- [THE INPUT]
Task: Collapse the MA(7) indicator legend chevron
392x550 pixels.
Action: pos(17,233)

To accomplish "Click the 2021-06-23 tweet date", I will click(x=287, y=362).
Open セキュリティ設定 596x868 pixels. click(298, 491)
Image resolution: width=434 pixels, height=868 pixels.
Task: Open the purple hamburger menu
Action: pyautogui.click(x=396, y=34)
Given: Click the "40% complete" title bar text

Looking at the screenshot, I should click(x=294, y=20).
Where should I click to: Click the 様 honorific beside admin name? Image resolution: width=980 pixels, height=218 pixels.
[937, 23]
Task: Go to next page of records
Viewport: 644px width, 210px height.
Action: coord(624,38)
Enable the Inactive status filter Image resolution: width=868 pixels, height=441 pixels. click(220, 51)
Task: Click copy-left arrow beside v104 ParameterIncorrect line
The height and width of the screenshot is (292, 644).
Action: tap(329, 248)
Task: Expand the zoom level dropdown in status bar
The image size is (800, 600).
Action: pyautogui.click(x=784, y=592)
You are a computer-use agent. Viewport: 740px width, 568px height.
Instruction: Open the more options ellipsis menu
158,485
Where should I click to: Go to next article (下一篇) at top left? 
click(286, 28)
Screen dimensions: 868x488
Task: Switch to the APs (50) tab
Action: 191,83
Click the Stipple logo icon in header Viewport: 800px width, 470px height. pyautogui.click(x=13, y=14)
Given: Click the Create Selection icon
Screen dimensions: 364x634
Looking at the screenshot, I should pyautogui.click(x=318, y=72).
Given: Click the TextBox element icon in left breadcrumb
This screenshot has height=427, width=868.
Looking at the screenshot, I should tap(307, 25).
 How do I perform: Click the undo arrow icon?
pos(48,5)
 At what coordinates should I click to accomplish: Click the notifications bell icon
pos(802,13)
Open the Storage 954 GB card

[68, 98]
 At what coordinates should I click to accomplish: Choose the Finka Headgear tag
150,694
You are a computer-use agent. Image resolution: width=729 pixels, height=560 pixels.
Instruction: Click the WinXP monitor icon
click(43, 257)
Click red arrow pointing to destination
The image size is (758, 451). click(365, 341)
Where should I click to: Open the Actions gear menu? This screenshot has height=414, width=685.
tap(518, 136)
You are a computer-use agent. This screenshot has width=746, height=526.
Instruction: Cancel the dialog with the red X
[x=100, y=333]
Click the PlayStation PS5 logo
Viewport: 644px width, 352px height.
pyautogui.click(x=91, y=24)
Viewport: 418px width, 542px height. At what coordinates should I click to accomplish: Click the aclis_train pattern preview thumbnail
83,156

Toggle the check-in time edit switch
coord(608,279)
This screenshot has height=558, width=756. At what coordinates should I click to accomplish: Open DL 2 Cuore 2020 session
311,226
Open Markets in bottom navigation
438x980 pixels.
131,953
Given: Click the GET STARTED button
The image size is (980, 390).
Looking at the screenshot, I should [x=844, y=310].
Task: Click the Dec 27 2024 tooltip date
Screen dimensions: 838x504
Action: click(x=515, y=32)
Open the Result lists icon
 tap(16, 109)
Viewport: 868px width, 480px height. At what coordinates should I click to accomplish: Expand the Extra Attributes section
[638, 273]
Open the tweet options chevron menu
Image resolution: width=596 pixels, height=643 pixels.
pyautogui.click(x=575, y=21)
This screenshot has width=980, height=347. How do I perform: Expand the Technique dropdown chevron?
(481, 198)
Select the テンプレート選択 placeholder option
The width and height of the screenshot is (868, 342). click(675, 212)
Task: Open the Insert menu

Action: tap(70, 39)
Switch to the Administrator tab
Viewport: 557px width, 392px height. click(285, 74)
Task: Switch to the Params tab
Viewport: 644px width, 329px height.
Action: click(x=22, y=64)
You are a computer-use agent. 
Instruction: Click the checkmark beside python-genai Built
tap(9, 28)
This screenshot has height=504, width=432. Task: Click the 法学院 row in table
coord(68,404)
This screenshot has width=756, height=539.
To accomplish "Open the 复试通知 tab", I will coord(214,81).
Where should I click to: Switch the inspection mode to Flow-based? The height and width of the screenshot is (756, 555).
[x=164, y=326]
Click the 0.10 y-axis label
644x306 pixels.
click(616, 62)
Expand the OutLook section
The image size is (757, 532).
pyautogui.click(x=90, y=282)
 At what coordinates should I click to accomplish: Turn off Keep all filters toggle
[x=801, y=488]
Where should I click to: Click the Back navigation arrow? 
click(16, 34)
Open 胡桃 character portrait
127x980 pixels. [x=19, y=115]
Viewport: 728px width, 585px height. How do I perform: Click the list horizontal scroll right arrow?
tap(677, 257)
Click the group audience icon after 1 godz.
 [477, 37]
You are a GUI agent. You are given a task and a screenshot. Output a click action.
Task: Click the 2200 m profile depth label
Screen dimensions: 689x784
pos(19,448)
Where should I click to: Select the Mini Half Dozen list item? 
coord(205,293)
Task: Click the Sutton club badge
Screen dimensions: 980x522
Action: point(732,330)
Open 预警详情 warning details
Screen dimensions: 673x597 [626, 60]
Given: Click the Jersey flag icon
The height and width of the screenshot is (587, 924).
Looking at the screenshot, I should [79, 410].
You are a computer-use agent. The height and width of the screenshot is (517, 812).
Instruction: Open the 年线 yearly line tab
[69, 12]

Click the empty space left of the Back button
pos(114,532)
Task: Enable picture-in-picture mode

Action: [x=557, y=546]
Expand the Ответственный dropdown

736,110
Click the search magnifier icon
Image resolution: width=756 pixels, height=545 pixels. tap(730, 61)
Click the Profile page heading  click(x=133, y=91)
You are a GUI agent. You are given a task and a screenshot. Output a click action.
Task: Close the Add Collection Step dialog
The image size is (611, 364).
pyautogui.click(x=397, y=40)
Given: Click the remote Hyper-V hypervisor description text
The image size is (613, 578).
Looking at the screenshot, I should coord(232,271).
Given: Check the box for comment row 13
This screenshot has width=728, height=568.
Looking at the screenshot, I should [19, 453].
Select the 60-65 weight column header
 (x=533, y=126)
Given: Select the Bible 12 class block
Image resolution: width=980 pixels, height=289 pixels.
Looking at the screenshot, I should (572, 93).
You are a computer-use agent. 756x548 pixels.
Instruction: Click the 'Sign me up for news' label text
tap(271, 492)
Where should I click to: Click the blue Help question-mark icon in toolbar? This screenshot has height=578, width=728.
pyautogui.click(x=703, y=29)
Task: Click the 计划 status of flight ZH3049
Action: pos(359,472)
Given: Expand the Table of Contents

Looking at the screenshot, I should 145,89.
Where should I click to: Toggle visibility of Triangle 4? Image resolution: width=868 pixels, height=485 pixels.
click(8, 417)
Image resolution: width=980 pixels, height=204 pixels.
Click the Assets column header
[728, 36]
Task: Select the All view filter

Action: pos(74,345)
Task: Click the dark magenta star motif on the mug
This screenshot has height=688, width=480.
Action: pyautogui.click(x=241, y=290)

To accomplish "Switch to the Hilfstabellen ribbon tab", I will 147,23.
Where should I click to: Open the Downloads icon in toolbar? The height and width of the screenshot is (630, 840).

- [WORK TO COMPLETE]
Print exactly the lines above, between the one holding "You are a computer-use agent. Image" and the one holding "Click the PlayStation PS5 logo", inclusive, and nothing besides.

- [SOLUTION FOR THIS EXERCISE]
You are a computer-use agent. Image resolution: width=729 pixels, height=560 pixels.
Instruction: Click the WinXP monitor icon
click(43, 257)
Click red arrow pointing to destination
The image size is (758, 451). click(365, 341)
Where should I click to: Open the Actions gear menu? This screenshot has height=414, width=685.
tap(518, 136)
You are a computer-use agent. This screenshot has width=746, height=526.
Instruction: Cancel the dialog with the red X
[x=100, y=333]
Click the PlayStation PS5 logo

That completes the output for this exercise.